A display of a lithograph by Enrique Chagoya titled "The Misadventures of the Romantic Cannibals" had been on display at the Loveland Museum and Gallery and available for viewing by those who wished to visit and view selections of art from various artists and contributors.

On Wednesday 06 Oct 2010, a devout religious believer named Kathleen Folden had, after making the trek from Montana, entered the gallery wearing a t-shirt stating, "My Savior Is Tougher Than Nails", and proceeded to smash the casing with a crowbar, seize the artwork and destroy it. Her excuse was, "Because it desecrates my Lord."

Because of this violent action, no one is able to view this artwork. No one can enjoy its presence and comment or debate about its message. Our culture has lost another thing of beauty due to the actions of an individual poisoned by religious extremism.

Free speech has been violated by Ms. Folden. Because of her extremism and choice to act violently, the right of freedom from religion has been infringed upon. I can not go to Loveland and view this artwork because of someone else's religion. She can say whatever she wants, but to act upon her hate and destroy property is not free speech, it is criminal.



Frosch, Dan. "Provocative Image of Christ Sets Off a Debate Punctuated With a Crowbar.", The New York Times. 10 Oct 2010.

MacMillan, Kyle, "Attacks on art troubling.". The Denver Post. 08 Oct 2010.

Views: 16

Tags: Free, Speech

Comment by krissthesexyatheist on October 11, 2010 at 2:32pm
I know it's not the point, but you can look up his Stanford prof. page and see a bunch of his work; which a lot of it is about how the church f*cked up brown peeps.
Comment by Jon Heim on October 11, 2010 at 2:52pm
look at the artwork in the Vatican...most of the sculptures have been castrated because they were deemed offensive to religious beliefs.
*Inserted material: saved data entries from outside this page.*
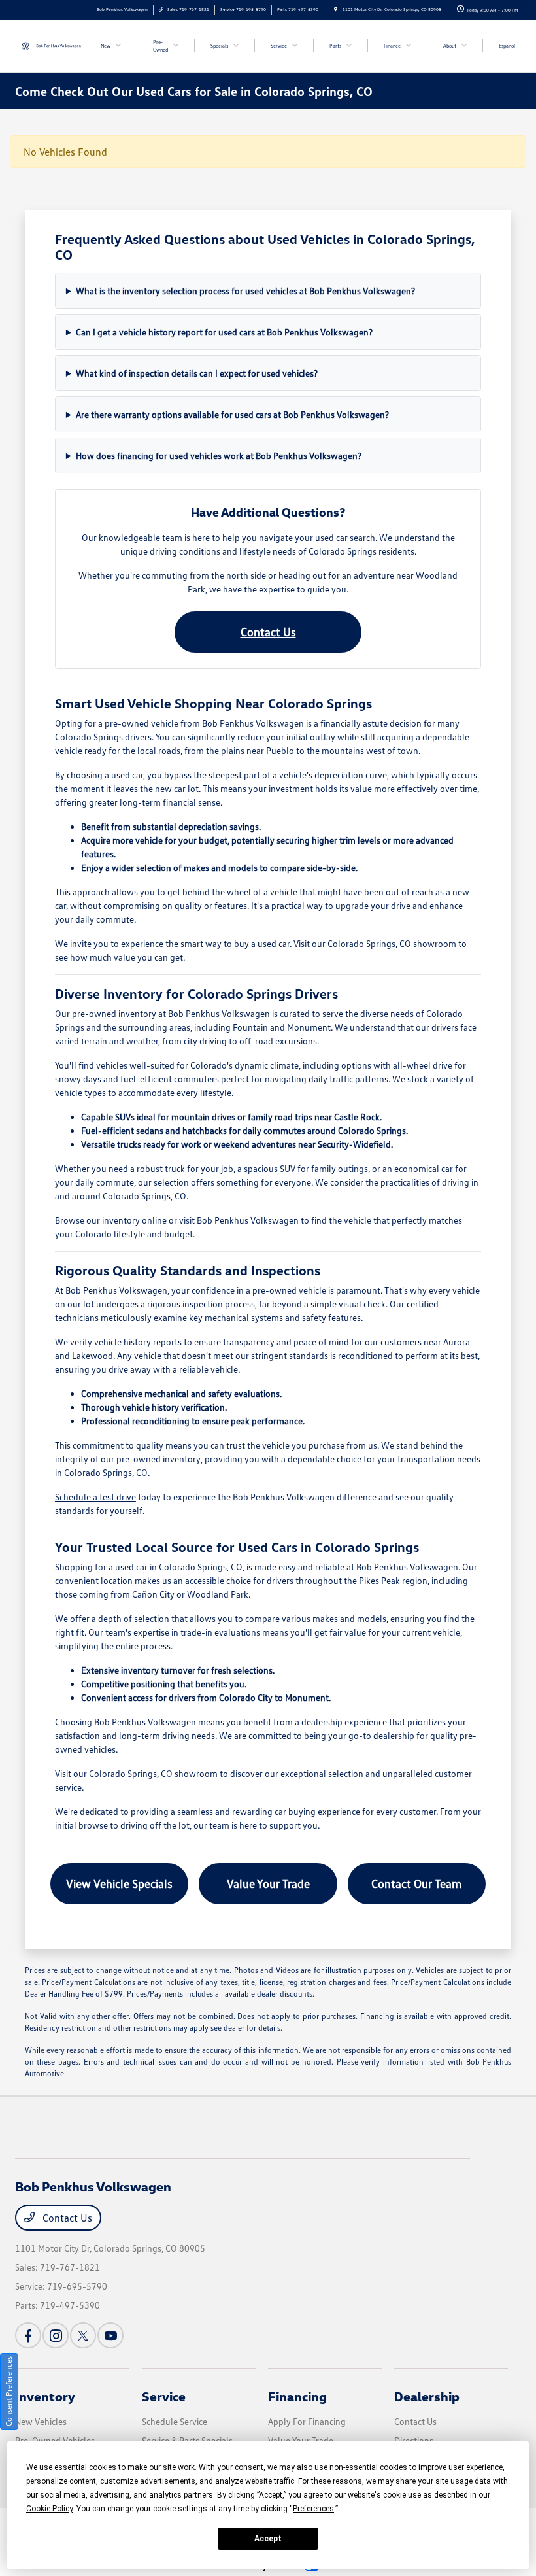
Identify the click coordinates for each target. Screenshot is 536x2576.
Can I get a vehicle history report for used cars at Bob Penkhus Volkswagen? (224, 331)
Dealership (427, 2396)
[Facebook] (28, 2335)
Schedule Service (174, 2421)
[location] (335, 9)
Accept (268, 2538)
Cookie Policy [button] (49, 2508)
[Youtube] (110, 2335)
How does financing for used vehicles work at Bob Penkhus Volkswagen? (218, 455)
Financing (297, 2396)
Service (164, 2396)
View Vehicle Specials (119, 1883)
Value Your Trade (268, 1883)
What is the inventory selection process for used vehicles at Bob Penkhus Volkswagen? (245, 290)
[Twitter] (83, 2335)
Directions (413, 2440)
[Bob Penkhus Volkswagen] (50, 45)
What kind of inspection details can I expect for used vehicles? (197, 373)
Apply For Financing (307, 2421)
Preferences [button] (313, 2508)
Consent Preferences (9, 2391)
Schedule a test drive (95, 1496)
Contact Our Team (416, 1883)
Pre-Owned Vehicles (55, 2440)
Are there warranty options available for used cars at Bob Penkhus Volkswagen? (232, 414)
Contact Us (268, 632)
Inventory (45, 2396)
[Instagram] (55, 2335)
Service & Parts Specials (187, 2440)
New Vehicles (41, 2421)
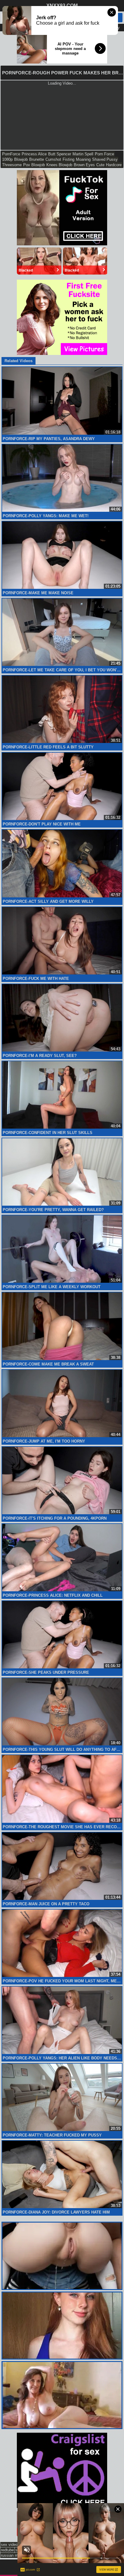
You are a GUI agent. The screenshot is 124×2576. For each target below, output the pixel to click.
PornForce (11, 154)
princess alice (34, 154)
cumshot (53, 159)
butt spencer (59, 154)
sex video (9, 2544)
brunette (36, 159)
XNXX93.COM (62, 5)
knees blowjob (59, 165)
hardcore (114, 165)
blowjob (21, 159)
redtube (7, 2550)
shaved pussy (105, 159)
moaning (83, 159)
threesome (12, 165)
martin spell (83, 154)
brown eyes (84, 165)
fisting (68, 159)
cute (100, 165)
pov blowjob (34, 165)
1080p (7, 159)
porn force (104, 154)
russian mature (14, 2555)
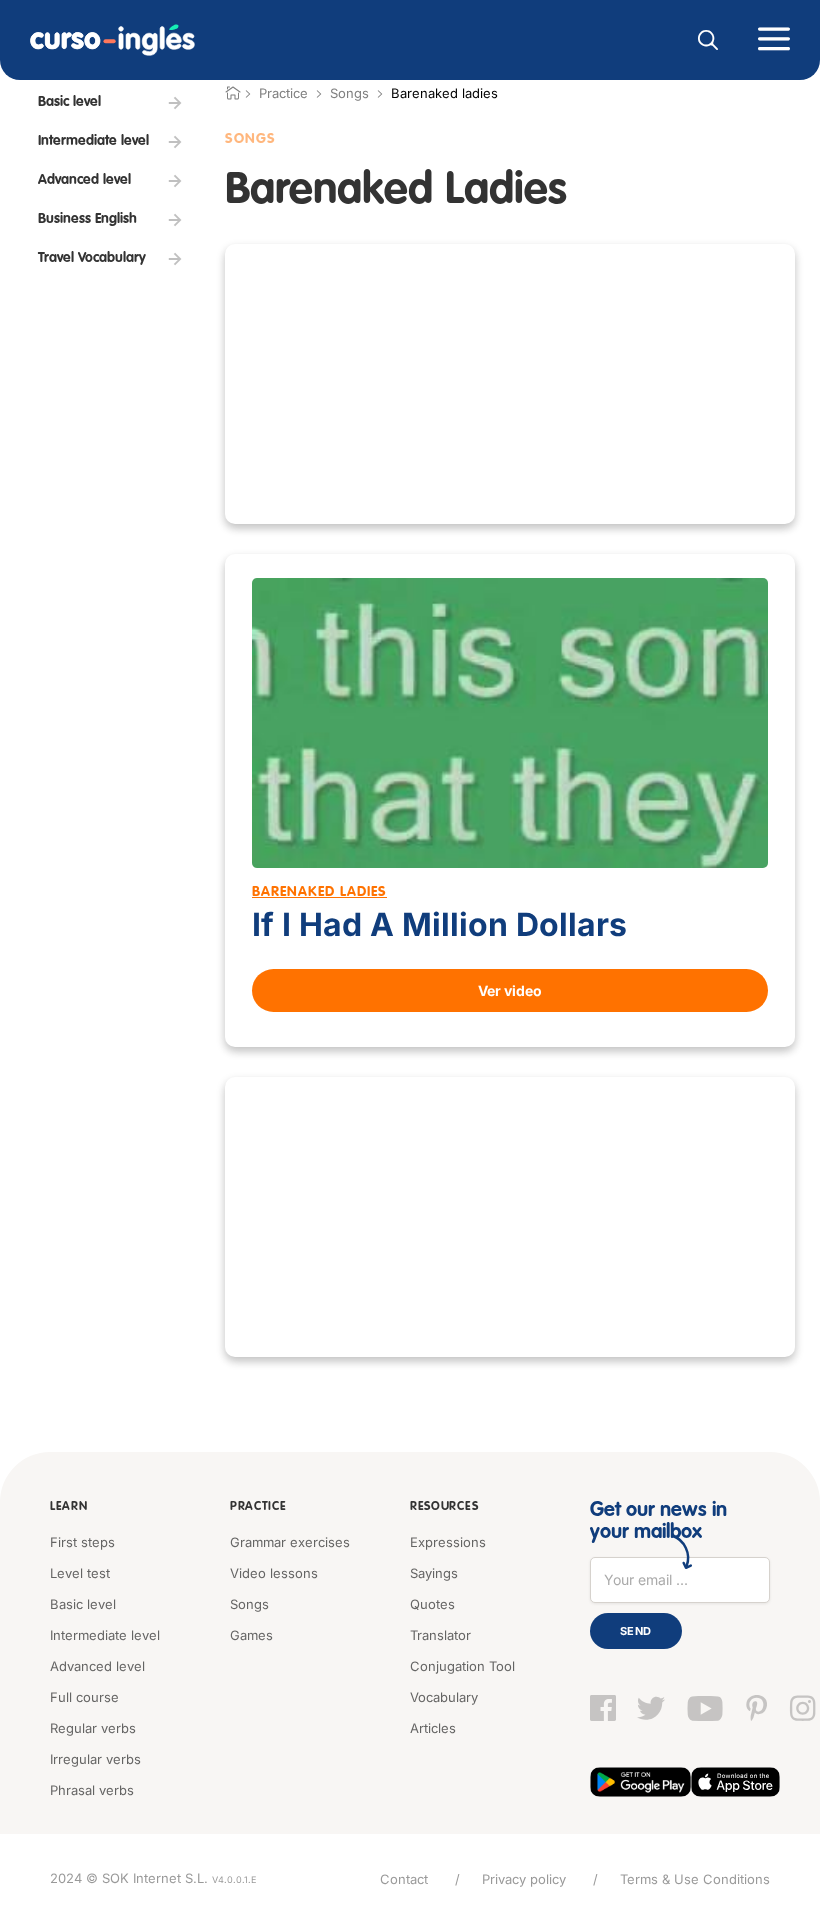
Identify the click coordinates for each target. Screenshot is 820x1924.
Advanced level (97, 1666)
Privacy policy (524, 1879)
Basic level (83, 1604)
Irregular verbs (95, 1759)
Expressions (448, 1542)
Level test (80, 1573)
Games (251, 1635)
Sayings (434, 1573)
this doesn't relate directly to you're topic...just a thought though.
Comment by Milo Brandt on October 11, 2010 at 3:10pm
This just makes me sad. I have no problem with protesting something like this on the basis of religion, but the problem with religion is that here it blurred the distinction between being civil, and being reckless.
Comment by Lindsey on October 11, 2010 at 9:26pm
Hardly surprising, considering the christians' long history of destroying art and literature of other religions.
Comment by Jānis Ķimsis on October 12, 2010 at 9:20am
If her saviour is tougher than nails, doesn't that mean that he could have destroyed the piece himself, and, it not having been destroyed, that her saviour didn't want it destroyed.

They never think this shit through, do they?